6. A method of treating or preventing a disease, disorder, or condition or alleviating one or more symptoms of a disease, disorder or condition, the method comprising

identifying a patient suffering from or at risk for the disorder; and

administering to the patient a composition comprising ginkgo leaf extract or Kaempferia galanga extract, or a combination thereof,

wherein the disorder is cancer; diabetes; autoimmune disease such as rheumatoid arthritis, familial erythematodes, antiphospholipid antibody syndrome, dermatomyositis, familial sclerosis cutanea, Sjogren's syndrome, Guillain-Barre syndrome, chronic atrophic gastritis, aortitis syndrome, Goodpasture's syndrome, rapidly progressive glomerulonephritis, Graves' disease, chronic discoid lupus erythematosus, or recurrent fetal loss; ischemic disease such as angina pectoris, cardiac infarction, cerebral infarction, or arteriosclerosis obliterans; allergic disease such as bronchial asthma, allergic rhinitis, hay fever, allergic enterogastritis, hives, contact dermatitis, or atopic dermatitis; skin aging; pigment deposition; wrinkle; seborrhea; sunburn; burn; acne; skin sag; obesity; high blood pressure; metabolic syndrome; or anemia.

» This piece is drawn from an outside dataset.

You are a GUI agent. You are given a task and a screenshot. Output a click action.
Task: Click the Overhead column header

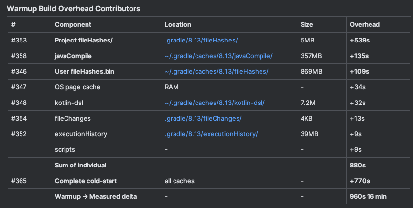[x=365, y=24]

7. A method of enhancing the expression of a redox-associated factor in a cell, the method comprising contacting the cell with a composition comprising kaempferol, quercetin, glycosides thereof, or a combination thereof, thereby enhancing expression of a redox-associated factor in the cell.

8. The method according to claim 7, wherein the redox-associated factor is selected from the group consisting of thioredoxin, thioredoxin reductase, glutathione reductase and glutaredoxin.

9. The method of claim 7, further comprising identifying a cell in need of enhanced expression of a redox-associated factor in the cell.

10. The method of claim 7, wherein the cell is in a subject.

11. The method of claim 10, further comprising identifying an organism in need of enhanced expression of a redox-associated factor in a cell in the subject.

12. The method of claim 7, wherein the composition comprises kaempferol or a glycoside thereof.

13. The method of claim 7, wherein the composition comprises quercetin or a glycoside thereof.

14. A method of enhancing the expression of a redox-associated factor in a cell, the method comprising contacting the cell with a composition comprising ginkgo leaf extract, Kaempferia galanga extract or a combination thereof, thereby enhancing expression of a redox-associated factor in the cell.

15. The method according to claim 14, wherein the redox-associated factor is selected from the group consisting of thioredoxin, thioredoxin reductase, glutathione reductase and glutaredoxin.

16. The method of claim 14, further comprising identifying a cell in need of enhanced expression of a redox-associated factor in the cell.

17. The method of claim 14, wherein the cell is in a subject.

18. The method of claim 15, further comprising identifying an organism in need of enhanced expression of a redox-associated factor in a cell in the subject.

19. The method of claim 14, wherein the composition comprises ginkgo leaf extract.

20. The method of claim 14, wherein the composition comprises Kaempferia galanga extract.